MATERIAL SHOWN
_____
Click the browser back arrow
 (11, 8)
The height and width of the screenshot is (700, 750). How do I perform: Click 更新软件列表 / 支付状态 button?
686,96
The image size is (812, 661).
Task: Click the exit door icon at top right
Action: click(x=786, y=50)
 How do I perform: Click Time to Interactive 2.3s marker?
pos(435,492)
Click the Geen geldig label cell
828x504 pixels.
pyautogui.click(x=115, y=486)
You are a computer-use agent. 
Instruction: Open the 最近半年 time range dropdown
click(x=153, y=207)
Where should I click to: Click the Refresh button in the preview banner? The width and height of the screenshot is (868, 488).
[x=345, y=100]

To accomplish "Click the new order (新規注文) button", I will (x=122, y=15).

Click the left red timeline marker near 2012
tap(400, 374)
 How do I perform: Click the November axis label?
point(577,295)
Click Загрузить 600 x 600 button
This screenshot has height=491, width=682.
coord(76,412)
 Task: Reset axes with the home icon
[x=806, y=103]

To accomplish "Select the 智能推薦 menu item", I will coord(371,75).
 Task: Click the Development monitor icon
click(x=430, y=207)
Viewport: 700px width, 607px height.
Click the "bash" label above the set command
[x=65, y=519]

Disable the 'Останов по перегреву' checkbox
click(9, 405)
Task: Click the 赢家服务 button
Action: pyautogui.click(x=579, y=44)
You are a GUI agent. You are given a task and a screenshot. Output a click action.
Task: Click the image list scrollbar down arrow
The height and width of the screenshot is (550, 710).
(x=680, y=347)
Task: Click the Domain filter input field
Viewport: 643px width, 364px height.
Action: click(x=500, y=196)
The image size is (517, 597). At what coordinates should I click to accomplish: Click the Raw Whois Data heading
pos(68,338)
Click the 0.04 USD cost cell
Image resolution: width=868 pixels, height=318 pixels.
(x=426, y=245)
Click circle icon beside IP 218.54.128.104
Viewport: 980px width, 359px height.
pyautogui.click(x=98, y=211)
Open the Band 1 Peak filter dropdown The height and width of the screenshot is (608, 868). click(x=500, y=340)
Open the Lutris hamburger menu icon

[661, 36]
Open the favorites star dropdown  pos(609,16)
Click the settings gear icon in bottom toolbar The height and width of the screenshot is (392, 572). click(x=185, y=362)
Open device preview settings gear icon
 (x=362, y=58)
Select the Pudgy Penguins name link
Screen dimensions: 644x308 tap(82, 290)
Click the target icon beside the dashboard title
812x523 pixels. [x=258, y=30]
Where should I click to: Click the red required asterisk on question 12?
_____
PROBLEM DESCRIPTION
Bring together all lines of the entries above in which the string "agent" occurs.

RESULT OF THE EXERCISE
You are a computer-use agent. 
You are a GUI agent. You are given a task and a screenshot. Output a click action.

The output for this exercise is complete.